TV Avisen is a Danish television newscast broadcast by DR1.

History 
TV Avisen was broadcast for the first time on 15 October 1965 - up until this point, television had already been broadcast regularly in Denmark for 14 years. This was due to an agreement signed between DR and the press in 1926 which guaranteed the press' control of the broadcast of news on television and radio. The agreement remained in place after the introduction of television and was rescinded on 1 July 1964.

Initially, TV Avisen mostly consisted of footage from foreign news agencies with a musical accompaniment in the style of a newsreel. The programme began broadcasting in colour in October 1978. Five years later, the television news operation moved from its small studios at Radiohuset in Rosenørns Allé to TV-Byen in Gladsaxe.

In 1988, DR lost its monopoly in Danish television news when second government broadcaster TV2 (founded in 1988) began broadcasting its own news service. In an effort to compete, the main 7.30pm programme was replaced in 1993 by two evening bulletins at 6pm and 8.30pm. The following year, the programmes were moved half an hour later to 6.30pm and 9pm.

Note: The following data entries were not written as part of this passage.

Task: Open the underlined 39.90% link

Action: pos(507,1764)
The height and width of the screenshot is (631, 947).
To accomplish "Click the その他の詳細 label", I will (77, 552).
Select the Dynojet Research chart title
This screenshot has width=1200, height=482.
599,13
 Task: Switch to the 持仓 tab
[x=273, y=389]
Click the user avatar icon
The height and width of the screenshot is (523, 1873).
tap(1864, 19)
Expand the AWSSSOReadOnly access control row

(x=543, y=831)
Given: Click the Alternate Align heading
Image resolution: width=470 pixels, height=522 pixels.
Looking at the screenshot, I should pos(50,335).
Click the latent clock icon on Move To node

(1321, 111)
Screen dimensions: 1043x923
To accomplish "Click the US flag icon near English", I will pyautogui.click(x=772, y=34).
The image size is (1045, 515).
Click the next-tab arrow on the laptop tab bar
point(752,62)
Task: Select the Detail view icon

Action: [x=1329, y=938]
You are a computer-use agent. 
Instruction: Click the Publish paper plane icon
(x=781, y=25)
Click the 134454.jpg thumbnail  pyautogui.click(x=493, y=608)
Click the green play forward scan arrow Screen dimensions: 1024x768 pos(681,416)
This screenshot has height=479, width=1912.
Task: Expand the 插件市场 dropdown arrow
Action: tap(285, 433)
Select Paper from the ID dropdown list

In 2006, the morning edition of TV Avisen was axed due to low viewing figures. In the same year, DR's television, radio and online operations were combined in the new DR Byen complex in Copenhagen. TV Avisen received a new design and began broadcasting in 16:9 widescreen. In 2012, the late evening programme was moved to 9.30pm on Monday - Thursday nights. On June 13 2017, TV Avisen was rebranded with updated titles and a new studio design.

Current Broadcasting Times 
 Daily at 07:00, (weekend 08:00) 12:00, 18:30.
 Daily (except Saturday) at 21:00

Features of the Programme 
TV Avisen always begins with a short summary of the news. The top story tends to concern a Danish issue. TV Avisen has its own permanent correspondents in Washington DC, New York City, Rome, Brussels, China and the Middle East, as well as a special climate correspondent.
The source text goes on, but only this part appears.